**** RECORDS TO PROCESS

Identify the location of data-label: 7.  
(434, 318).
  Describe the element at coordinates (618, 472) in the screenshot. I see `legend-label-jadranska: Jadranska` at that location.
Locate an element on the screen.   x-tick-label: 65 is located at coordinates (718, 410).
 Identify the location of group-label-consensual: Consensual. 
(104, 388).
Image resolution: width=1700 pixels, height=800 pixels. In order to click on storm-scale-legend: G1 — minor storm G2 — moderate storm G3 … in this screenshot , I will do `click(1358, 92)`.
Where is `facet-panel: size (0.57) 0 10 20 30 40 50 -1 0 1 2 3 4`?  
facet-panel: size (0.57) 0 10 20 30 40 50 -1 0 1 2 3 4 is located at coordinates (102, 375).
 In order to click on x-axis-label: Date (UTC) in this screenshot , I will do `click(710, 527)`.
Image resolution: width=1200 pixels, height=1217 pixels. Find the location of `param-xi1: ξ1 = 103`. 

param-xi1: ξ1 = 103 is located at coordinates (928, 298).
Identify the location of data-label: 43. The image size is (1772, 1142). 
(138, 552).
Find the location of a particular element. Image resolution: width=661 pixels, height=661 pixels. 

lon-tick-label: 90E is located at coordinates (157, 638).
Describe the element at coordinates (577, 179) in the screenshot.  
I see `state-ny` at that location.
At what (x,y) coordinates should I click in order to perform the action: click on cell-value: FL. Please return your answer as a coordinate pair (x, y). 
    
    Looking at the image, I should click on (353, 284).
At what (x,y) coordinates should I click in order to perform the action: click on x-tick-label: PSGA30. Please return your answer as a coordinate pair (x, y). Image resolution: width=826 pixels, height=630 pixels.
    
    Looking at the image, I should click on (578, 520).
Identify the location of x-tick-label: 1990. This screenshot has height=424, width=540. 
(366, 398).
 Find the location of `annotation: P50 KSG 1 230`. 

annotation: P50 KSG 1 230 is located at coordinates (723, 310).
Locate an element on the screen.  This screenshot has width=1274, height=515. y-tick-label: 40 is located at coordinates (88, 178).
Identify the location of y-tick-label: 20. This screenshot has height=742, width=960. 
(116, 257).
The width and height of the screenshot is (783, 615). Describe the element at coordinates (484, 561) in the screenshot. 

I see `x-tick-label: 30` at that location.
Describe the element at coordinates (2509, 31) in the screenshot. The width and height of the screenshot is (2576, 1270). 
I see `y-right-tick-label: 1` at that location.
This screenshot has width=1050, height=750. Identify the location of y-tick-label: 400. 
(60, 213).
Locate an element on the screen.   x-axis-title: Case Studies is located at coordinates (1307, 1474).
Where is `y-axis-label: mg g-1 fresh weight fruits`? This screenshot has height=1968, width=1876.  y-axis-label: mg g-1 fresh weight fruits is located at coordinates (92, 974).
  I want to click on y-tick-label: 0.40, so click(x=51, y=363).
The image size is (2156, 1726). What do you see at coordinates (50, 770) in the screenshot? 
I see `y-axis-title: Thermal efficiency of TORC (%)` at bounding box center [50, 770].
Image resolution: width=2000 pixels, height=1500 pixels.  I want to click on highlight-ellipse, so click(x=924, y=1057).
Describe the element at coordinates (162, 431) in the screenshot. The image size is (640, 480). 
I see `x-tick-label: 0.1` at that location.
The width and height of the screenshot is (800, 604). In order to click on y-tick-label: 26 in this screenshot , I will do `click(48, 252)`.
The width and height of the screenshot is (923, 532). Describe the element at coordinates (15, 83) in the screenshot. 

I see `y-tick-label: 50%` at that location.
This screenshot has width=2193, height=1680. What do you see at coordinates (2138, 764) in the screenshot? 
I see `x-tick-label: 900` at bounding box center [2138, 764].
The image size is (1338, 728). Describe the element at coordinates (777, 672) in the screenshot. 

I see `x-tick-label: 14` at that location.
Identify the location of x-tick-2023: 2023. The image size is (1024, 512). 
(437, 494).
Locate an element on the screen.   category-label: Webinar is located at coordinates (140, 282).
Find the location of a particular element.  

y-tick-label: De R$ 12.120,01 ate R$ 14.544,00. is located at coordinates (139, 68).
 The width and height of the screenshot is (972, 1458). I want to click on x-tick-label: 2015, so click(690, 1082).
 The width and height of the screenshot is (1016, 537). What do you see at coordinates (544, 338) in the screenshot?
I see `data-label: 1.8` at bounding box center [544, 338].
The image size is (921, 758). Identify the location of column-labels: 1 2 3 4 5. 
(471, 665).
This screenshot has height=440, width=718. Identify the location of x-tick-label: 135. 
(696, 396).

********

--- INSTRUCTIONS FOR THE TASK ---
Output the listing from its first line through the line containing "Looking at the image, I should click on (353, 284).", both included, as a Markdown table with a Row column for the row number and a Text column for the line, leaving out blank lines.

--- RESPONSE BELOW ---
| Row | Text |
|---|---|
| 1 | Identify the location of data-label: 7.   |
| 2 | (434, 318). |
| 3 |   Describe the element at coordinates (618, 472) in the screenshot. I see `legend-label-jadranska: Jadranska` at that location. |
| 4 | Locate an element on the screen.   x-tick-label: 65 is located at coordinates (718, 410). |
| 5 |  Identify the location of group-label-consensual: Consensual.  |
| 6 | (104, 388). |
| 7 | Image resolution: width=1700 pixels, height=800 pixels. In order to click on storm-scale-legend: G1 — minor storm G2 — moderate storm G3 … in this screenshot , I will do `click(1358, 92)`. |
| 8 | Where is `facet-panel: size (0.57) 0 10 20 30 40 50 -1 0 1 2 3 4`?   |
| 9 | facet-panel: size (0.57) 0 10 20 30 40 50 -1 0 1 2 3 4 is located at coordinates (102, 375). |
| 10 |  In order to click on x-axis-label: Date (UTC) in this screenshot , I will do `click(710, 527)`. |
| 11 | Image resolution: width=1200 pixels, height=1217 pixels. Find the location of `param-xi1: ξ1 = 103`.  |
| 12 | param-xi1: ξ1 = 103 is located at coordinates (928, 298). |
| 13 | Identify the location of data-label: 43. The image size is (1772, 1142).  |
| 14 | (138, 552). |
| 15 | Find the location of a particular element. Image resolution: width=661 pixels, height=661 pixels.  |
| 16 | lon-tick-label: 90E is located at coordinates (157, 638). |
| 17 | Describe the element at coordinates (577, 179) in the screenshot.   |
| 18 | I see `state-ny` at that location. |
| 19 | At what (x,y) coordinates should I click in order to perform the action: click on cell-value: FL. Please return your answer as a coordinate pair (x, y).  |
| 20 |     Looking at the image, I should click on (353, 284). |